Les Tuniques Bleues – 62. Sallie

Le sergent Cornelius Chesterfield n’est pas qu’une baderne militaire prête à se mettre au garde-à-vous devant n’importe quel galonné ! Et Il prouve son humanité dans cet album qui le voit même essuyer une larme amère…


Saliie © Dupuis

Cornelius et Blutch écument les hauts lieux de la guerre de Sécession et les bibliothèques des bibliophiles depuis 50 ans. Le premier dessinateur de cette série mythique, Louis Salvérius, mort trop jeune, a laissé la place à Willy Lambil, dessinateur de Sandy et Hoppy, une bd réaliste, et ensuite de Hobby et Koala, une série résolument humoristique. Et ainsi, depuis 1972, c’est un duo de choc, indubitablement, qui préside aux destinées à la fois loufoques et Historiques (malgré quelques anachronismes amusés et amusants) de cette série : Raoul Cauvin au scénario, et Willy Lambil au dessin.

En 63 albums, les personnages autour des deux héros se sont multipliés, avec des apparitions fugaces, avec aussi des retrouvailles récurrentes. Avec le fou de la  » charge « , par exemple, Stark… Avec quelques vraies ganaches gradées, et un gars de l’Etat-major totalement blasé… Et avec un vrai méchant, le bien nommé Cancrelat !

Un personnage qui permet à Willy Lambil de montrer son aversion pour la guerre… Tout comme les dessins animaliers qui émaillent toujours ses albums, apportant, d’une certaine manière, une touche aérienne, poétique presque, en contrepoint de l’horreur réelle des combats racontés par Raoul Cauvin.

Quoi qu’il puisse en dire, Lambil fait sien, totalement, l’univers de son scénariste, et il prend un vrai plaisir à dessiner les mots de Cauvin…


Saliie © Dupuis
Willy Lambil: PERSONNAGES, DESSIN, CAUVIN

Le canevas de ce soixante-deuxième album reste habituel : en trame de fond, il y a la guerre de sécession, les attaques, les contre-attaques, les morts par milliers, les attentes interminables, les victoires, les défaites, les retraites honteuses.
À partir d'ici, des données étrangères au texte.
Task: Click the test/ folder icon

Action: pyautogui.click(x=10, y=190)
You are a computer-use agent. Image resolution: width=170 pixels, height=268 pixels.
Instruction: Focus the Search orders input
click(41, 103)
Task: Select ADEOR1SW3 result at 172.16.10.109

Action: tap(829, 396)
Et sur ce décor évoluent, comme dans un théâtre en plein air, le sergent Chesterfield, le caporal Blutch, deux espèces de Laurel et Hardy perdus dans la guerre, le cheval Arabesque, tout aussi rétif aux engagements guerriers que son cavalier Blutch, et un chien, Sallie…

Un chien qui va aider nos deux (anti-)héros à remplir une mission dangereuse de plus, capturer un soldat sudiste pour qu’il révèle les plans de son armée… Un soldat que les lecteurs fidèles reconnaîtront vite!
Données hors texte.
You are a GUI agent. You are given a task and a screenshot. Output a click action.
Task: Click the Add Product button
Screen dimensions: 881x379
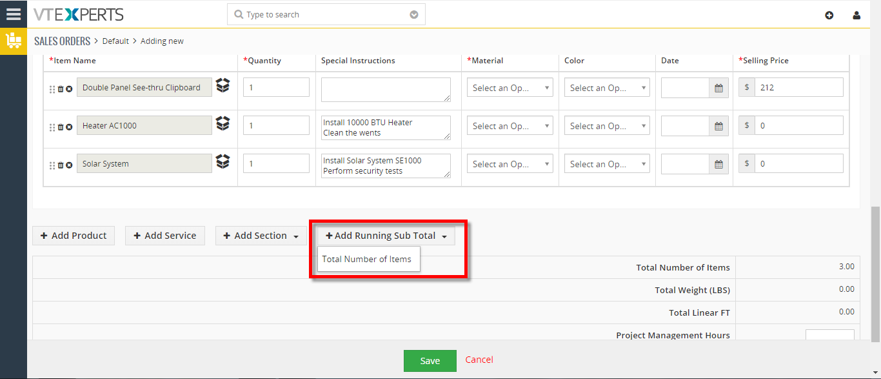(x=74, y=236)
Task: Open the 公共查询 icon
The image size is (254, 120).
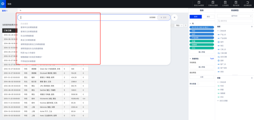Action: 225,2
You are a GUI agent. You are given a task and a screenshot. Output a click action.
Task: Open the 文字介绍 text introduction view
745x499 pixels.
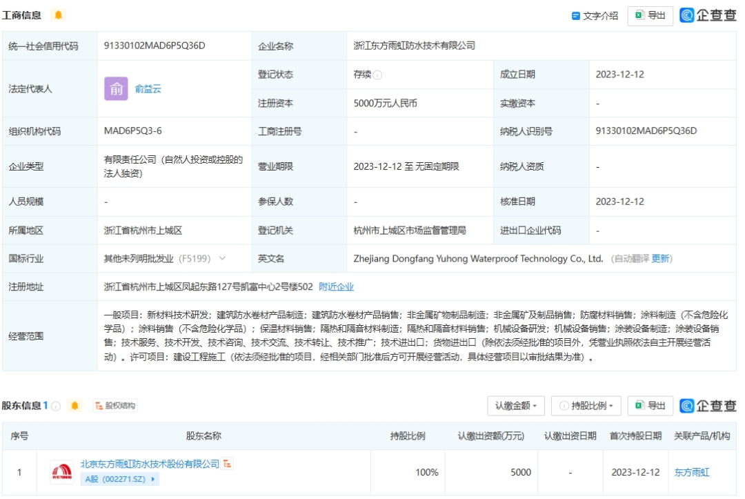[x=595, y=16]
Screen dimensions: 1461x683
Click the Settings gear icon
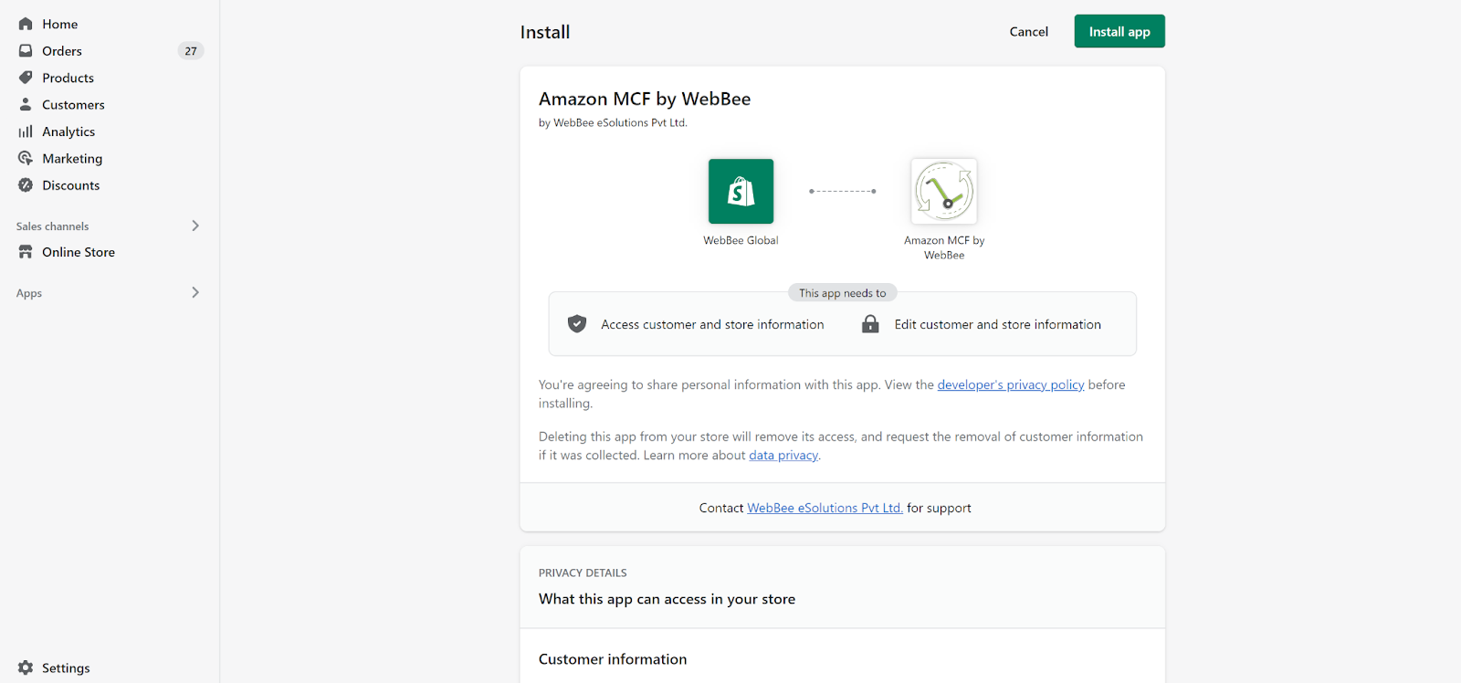click(x=26, y=667)
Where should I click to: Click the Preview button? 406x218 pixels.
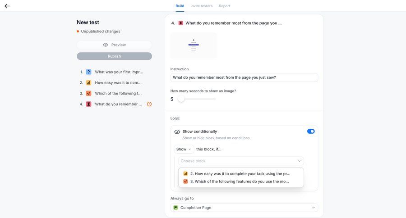pyautogui.click(x=114, y=45)
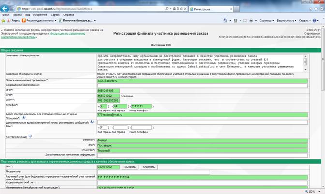This screenshot has height=194, width=325.
Task: Click the Сокращённое наименование input field
Action: [202, 85]
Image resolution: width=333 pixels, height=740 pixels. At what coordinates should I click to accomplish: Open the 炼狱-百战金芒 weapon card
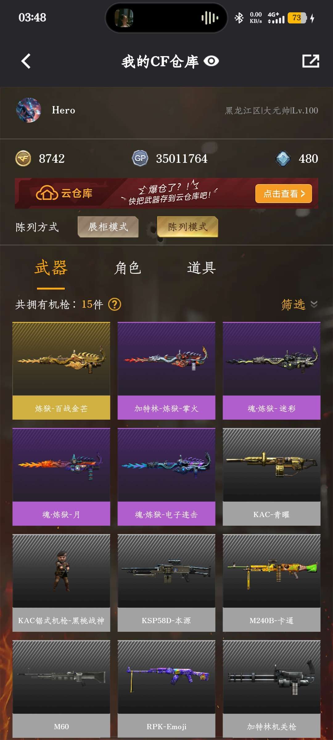pyautogui.click(x=61, y=371)
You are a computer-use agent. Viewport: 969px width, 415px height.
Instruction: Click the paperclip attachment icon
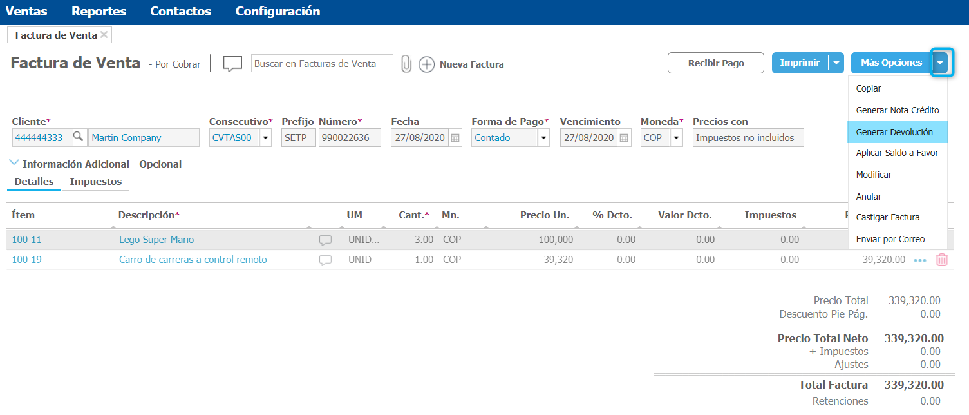406,64
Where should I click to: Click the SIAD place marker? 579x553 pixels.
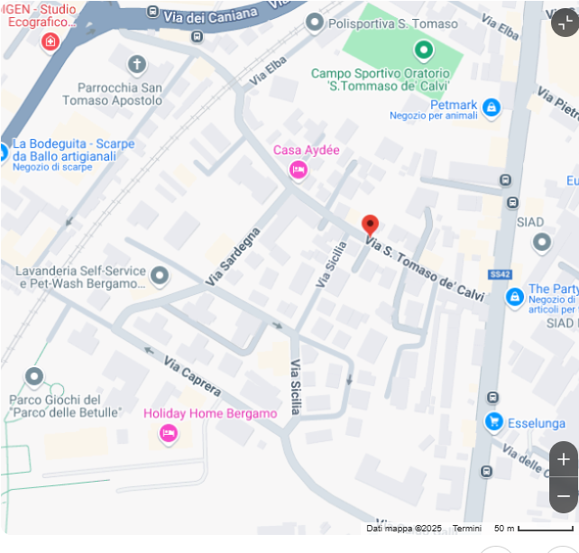click(542, 243)
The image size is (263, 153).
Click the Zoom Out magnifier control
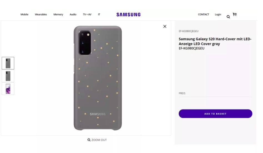tap(97, 140)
Une grande mission d’espionnage, donc, réalisée avec succès… Jusqu’à ce que, bien entendu, un grain de sable vienne tout chambouler ! Jusqu’à ce que, le plus simplement du monde, les affres du conflit reprennent le pouvoir sur un quotidien qui aurait pu, qui aurait dû être souriant.

Les ressorts de l’intrigue et de la narration sont toujours un peu les mêmes, et c’est normal. C’est même bienvenu, pour que cette série garde une véritable unité de ton. Mais l’évolution de l’intrigue, elle, n’est jamais la même d’un album à l’autre. Et Cauvin comme Lambil prennent plaisir à nous faire découvrir de livre en livre des tas de facettes différentes de leurs personnages, de tous leurs personnages.

Et c’est ainsi que, dans ce  » Sallie « , on retrouve avec bonheur un Chesterfield toujours aussi râleur, mais qui se montre capable, soudain, d’empathie, d’amitié, d’émotion, de tendresse… D’humanité, en quelque sorte, d’humanisme aussi, et ce jusqu’aux larmes qu’il n’essaie même pas de  » virilement  » cacher…


Saliie © Dupuis
Willy Lambil: CORNELIUS HUMAIN

On ne m’empêchera pas de penser que Blutch et Chesterfield sont un peu les doubles de Lambil et Cauvin… Dans quel ordre ?… Eux seuls le savent, sans doute… Tantôt l’un, tantôt l’autre, probablement!

On ne m’empêchera pas de penser non plus que cette longue série bd, construite en one-shots, prouve depuis de longues années qu’on peut être populaire sans être mièvre, qu’on peut plaire au plus grand nombre sans tomber pour autant dans la facilité.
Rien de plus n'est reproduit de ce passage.